Creating the new software
After some consideration, we decided to try out The Clean Architecture as a high level structure for the new application. For technical details on what we did and the lessons we learned, see Implementing the Clean Architecture.
With a team of 3 people, we took about 8 months to finish the rewrite successfully. Our codebase is now clean and much, much easier to understand and work with. It took us over two man years to do this clean up, and presumably an even greater amount of time was wasted in dealing with the old application in the first place. This goes to show that the cost of not working towards technical excellence is very high.
We’re very happy with the result. For us, the team that wrote it, it’s easy to understand, and the same seems to be true for other people based on feedback we got from our colleagues in other teams. We have tests for pretty much all functionality, so can refactor and add new functionality with confidence. So far we’ve encountered very few bugs, with most issues arising from us forgetting to add minor but important features to the new application, or misunderstanding what the behavior should be and then correctly implementing the wrong thing. This of course has more to do with the old codebase than with the new one. We now have a solid platform upon which we can quickly build new functionality or improve what we already have.
The new application is the first Wikimedia (Deutschland) deployed on, and wrote in, PHP7. Even though not an explicit goal of the rewrite, the new application has ended up with better performance than the old one, in part due to the PHP7 usage.
Near the end of the rewrite we got an external review performed by thePHPcc, during which Sebastian Bergmann, who you might know from PHPUnit fame, looked for code quality issues in the new codebase. The general result of that was a thumbs up, which we took the creative license to translate into this totally non-Sebastian approved image:
You can see our new application in action in production. I recommend you try it out by donating 🙂
These are some statistics for fun. They have been compiled after we did our rewrite, and where not used during development at all. As with most software metrics, they should be taken with a grain of salt.
In this visualization, each dot represents a single file. The size represents the Cyclomatic complexity while the color represents the Maintainability Index. The complexity is scored relative to the highest complexity in the project, which in the old application was 266 and in the new one is 30. This means that the red on the right (the new application) is a lot less problematic than the red on the left. (This visualization was created with PhpMetrics.)
Global access in various Wikimedia codebases (lower is better). The rightmost is the old version of the fundraising application, and the one next to it is the new one. The new one has no global access whatsoever. LLOC stands for Logical Lines of Code. You can see the numbers in this public spreadsheet.
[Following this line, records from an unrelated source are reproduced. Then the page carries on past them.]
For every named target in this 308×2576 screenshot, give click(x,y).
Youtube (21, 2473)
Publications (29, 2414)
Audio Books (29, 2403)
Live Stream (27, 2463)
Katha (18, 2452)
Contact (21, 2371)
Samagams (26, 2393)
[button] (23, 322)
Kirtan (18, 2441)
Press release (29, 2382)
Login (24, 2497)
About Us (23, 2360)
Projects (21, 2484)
Static method calls, often a big source of global state access, where omitted, since the tools used count many false positives (i.e. alternative constructors).
The differences between the projects can be made more apparent by visualizing them in another way. Here you have the number of lines per global access, represented on a logarithmic scale.
The following stats have been obtained using phploc, which counts namespace declarations and imports as LLOC. This means that for the new application some of the numbers are very slightly inflated.
- Average class LLOC: 31 => 21
- Average method LLOC: 4 => 3
- Cyclomatic Complexity / LLOC : 0.39 => 0.10
- Cyclomatic Complexity / Number of Methods: 2.67 => 1.32
- Global functions: 58 => 0
- Total LLOC: 5517 => 10187
- Test LLOC: 979 => 5516
- Production LLOC: 4538 => 4671
- Classes 105 => 366
- Namespaces: 14 => 105
This is another visualization created with PhpMetrics that shows the dependencies between classes. Dependencies are static calls (including to the constructor), implementation and extension and type hinting. The applications top-level factory can be seen at the top right of the visualization.